===== STORED DATA
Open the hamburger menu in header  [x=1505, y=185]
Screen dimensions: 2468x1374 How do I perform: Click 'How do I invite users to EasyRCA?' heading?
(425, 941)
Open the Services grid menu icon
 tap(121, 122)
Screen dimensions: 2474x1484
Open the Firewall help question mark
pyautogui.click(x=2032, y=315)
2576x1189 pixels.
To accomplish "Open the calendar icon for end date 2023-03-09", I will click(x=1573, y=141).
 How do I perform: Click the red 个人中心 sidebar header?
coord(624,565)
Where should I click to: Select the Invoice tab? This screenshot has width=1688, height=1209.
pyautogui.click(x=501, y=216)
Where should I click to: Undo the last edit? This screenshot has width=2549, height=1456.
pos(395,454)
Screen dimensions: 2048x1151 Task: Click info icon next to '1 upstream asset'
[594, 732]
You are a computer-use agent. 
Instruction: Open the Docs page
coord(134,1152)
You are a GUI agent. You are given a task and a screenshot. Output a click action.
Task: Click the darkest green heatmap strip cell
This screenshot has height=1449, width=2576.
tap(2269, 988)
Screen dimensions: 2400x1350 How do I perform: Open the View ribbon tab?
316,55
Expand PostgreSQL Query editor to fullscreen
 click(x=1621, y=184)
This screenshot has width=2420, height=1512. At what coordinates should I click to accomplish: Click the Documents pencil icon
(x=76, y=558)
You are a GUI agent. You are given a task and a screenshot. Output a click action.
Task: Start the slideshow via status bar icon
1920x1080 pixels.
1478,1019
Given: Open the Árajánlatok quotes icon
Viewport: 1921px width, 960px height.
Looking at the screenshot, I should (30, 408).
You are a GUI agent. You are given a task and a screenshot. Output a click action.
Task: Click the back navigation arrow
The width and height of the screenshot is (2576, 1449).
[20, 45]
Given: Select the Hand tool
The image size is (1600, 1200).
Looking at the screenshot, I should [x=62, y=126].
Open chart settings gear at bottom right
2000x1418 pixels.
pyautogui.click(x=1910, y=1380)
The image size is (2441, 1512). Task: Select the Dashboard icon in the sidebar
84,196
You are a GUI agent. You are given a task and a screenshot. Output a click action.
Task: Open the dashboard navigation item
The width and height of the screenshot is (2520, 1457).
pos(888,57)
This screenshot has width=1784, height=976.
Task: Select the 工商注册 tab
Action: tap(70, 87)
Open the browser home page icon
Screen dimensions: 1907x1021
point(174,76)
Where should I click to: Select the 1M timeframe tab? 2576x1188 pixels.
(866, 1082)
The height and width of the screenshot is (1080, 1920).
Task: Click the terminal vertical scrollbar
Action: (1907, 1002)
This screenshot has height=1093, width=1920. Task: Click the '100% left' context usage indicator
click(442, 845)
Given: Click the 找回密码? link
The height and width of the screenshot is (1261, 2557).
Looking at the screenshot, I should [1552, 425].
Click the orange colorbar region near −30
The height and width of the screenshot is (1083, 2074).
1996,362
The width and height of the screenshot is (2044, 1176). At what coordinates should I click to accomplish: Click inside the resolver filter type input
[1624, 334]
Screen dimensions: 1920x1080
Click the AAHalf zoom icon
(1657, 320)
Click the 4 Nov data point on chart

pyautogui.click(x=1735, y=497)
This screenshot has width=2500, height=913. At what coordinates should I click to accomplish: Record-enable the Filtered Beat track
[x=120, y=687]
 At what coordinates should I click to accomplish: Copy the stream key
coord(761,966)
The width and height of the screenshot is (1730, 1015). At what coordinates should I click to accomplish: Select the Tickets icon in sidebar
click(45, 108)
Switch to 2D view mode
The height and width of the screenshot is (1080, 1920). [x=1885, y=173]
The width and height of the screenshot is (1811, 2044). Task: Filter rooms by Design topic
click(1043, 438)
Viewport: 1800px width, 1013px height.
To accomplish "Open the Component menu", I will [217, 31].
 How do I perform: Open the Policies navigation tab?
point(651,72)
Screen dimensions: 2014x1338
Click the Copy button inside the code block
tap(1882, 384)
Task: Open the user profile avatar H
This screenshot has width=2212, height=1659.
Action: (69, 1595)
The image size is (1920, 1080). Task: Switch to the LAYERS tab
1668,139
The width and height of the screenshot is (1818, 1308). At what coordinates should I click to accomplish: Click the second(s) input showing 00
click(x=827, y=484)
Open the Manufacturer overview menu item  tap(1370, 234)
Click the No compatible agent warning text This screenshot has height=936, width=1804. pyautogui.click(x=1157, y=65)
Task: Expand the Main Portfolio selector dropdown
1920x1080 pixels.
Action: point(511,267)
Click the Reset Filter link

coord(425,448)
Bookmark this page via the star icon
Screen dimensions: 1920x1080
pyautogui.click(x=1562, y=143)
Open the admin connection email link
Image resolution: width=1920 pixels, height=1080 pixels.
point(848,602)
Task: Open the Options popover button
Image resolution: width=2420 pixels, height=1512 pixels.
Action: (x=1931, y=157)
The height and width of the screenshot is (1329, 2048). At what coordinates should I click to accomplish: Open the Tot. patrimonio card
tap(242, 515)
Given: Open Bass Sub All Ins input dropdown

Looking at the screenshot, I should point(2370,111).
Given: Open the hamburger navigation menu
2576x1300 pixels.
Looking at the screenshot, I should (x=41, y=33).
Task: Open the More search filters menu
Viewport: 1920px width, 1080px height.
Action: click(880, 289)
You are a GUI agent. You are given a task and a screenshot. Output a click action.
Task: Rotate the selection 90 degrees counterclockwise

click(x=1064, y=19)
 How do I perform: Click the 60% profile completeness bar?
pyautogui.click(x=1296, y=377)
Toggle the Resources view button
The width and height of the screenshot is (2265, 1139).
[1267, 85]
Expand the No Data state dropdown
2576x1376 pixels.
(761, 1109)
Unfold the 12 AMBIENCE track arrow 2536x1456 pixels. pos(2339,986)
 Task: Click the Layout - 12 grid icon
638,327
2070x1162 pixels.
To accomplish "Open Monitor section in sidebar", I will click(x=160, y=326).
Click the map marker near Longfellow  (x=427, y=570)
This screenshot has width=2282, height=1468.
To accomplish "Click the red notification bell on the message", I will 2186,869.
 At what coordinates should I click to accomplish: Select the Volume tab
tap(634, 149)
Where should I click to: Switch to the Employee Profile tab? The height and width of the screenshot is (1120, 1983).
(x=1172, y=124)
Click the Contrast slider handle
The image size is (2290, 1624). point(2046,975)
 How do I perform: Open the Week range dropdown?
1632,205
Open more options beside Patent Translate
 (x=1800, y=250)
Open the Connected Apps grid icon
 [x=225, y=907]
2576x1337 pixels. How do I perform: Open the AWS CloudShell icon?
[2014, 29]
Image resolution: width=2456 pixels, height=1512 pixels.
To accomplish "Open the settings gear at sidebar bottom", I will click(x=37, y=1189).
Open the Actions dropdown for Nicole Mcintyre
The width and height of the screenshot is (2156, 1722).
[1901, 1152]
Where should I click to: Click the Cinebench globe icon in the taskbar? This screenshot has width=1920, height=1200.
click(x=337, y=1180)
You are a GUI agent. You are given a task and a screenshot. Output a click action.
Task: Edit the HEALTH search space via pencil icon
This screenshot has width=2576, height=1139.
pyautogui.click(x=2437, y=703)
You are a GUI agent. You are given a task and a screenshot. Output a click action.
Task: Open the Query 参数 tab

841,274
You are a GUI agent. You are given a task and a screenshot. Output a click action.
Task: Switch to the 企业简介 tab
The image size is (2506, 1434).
==========
[YOUR GOAL] Filter the entries down to the lines that hold "gear". Copy those lines.

[EXPECTED ANSWER]
Open chart settings gear at bottom right
To accomplish "Open the settings gear at sidebar bottom", I will click(x=37, y=1189).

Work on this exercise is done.